The Vitamix was very close to the Cuisinart in making the best smoothie. It uses a dial to control speed, like the Cleanblend, and also comes with a tamp, which was helpful for pushing pieces of ice down, resulting in a silky delicious blend. One taste-tester noted, “This smoothie makes kale palatable.” But the Vitamix had a few corners that hid almonds, resulting in an unevenly ground powder.
We also had to add more liquid in both tests to get the Vitamix to churn properly. Due to its high price ($366), and comparable results to the Cuisinart ($292), we didn’t feel like the Vitamix could take the spot for best blender. But if you’re looking for excellent results, prefer to skip over the pre-programmed button options, and love being able to tamp down on ingredients, the Vitamix is a good option.
Did You Know?
Is a blender the best tool for you?
In the world of small kitchen appliances, there’s no shortage of ways to chop, puree, and whirl our food around a plastic jar. Blenders, food processors, and juicers are each designed to perform differently.
Blenders work by creating a vortex which draws food into the blades waiting at the bottom of the machine. They work best when they have enough liquid to create their characteristic churning effect.
- Use a blender for smoothies. Juicers remove the fiber and other nutrients from your morning beverage, making a smoothie a healthier option for most people.
- Use a blender for soups. By creating that swirling vortex, blenders are able to puree soups better than food processors, pulling the last roughly chopped ingredients through the liquid to be pureed.
- Avoid blenders for chopping vegetables. A blender will try and liquefy the ingredients closest to the blades while bringing down those on top. A food processor will give you a more even result, without the extra stirring a blender would require.
Food processors use centrifugal force to mix through ingredients — food that has just been chopped by its blade gets flung to the outside edge of the pitcher. As more food is added, this creates a churning process different from blending, that helps ingredients get chopped more evenly.
- Use a food processor for tasks like chopping vegetables and shredding cheese. It’s probably the most versatile tool of the three.
- Avoid food processors for smoothies, or soups that need to have the same texture throughout. A food processor will eventually chop everything into tiny pieces, but expect to leave it running for five to ten minutes to get that texture. A blender will be able to do the same job in under a minute.
Juicers come in two varieties: centrifugal and cold-press. These types use different technologies to separate fruit pulp from fruit juice. Centrifugal juicers shred and whirl the pulp against the basket walls, and the juice dispenses out the bottom. Cold-press juicers use a large auger to crush your produce against the walls, and lets the juice drain out.
- Use a juicer if you have trouble digesting fiber.
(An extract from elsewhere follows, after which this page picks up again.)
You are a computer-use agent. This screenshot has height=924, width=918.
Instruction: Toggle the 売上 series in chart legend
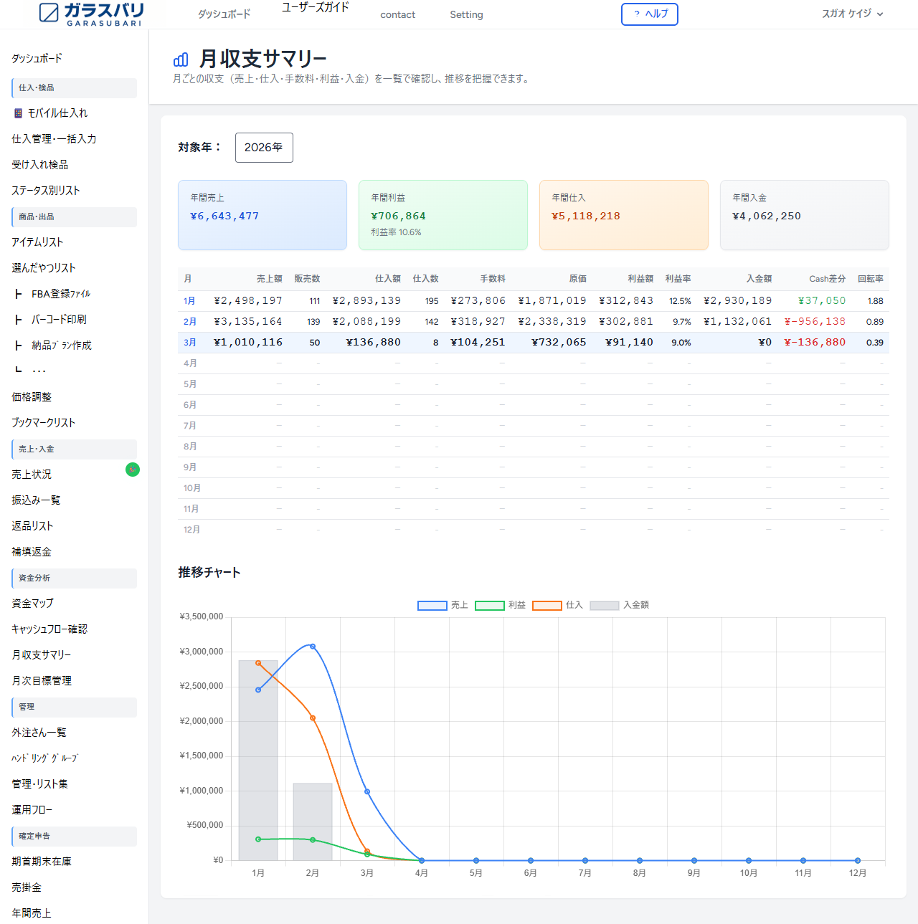pos(443,605)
Blending a smoothie uses every part of the fruit you add in, including the fiber.
- Avoid juicers for bananas, avocado, pineapple, protein powder, yogurt, and some vegetables. Either add these ingredients to your juice, or reach for your blender. These ingredients don’t have a high enough water content compared to their pulp. They may not break your juicer, but most of the fruit will be thrown away with the rest of the pulp.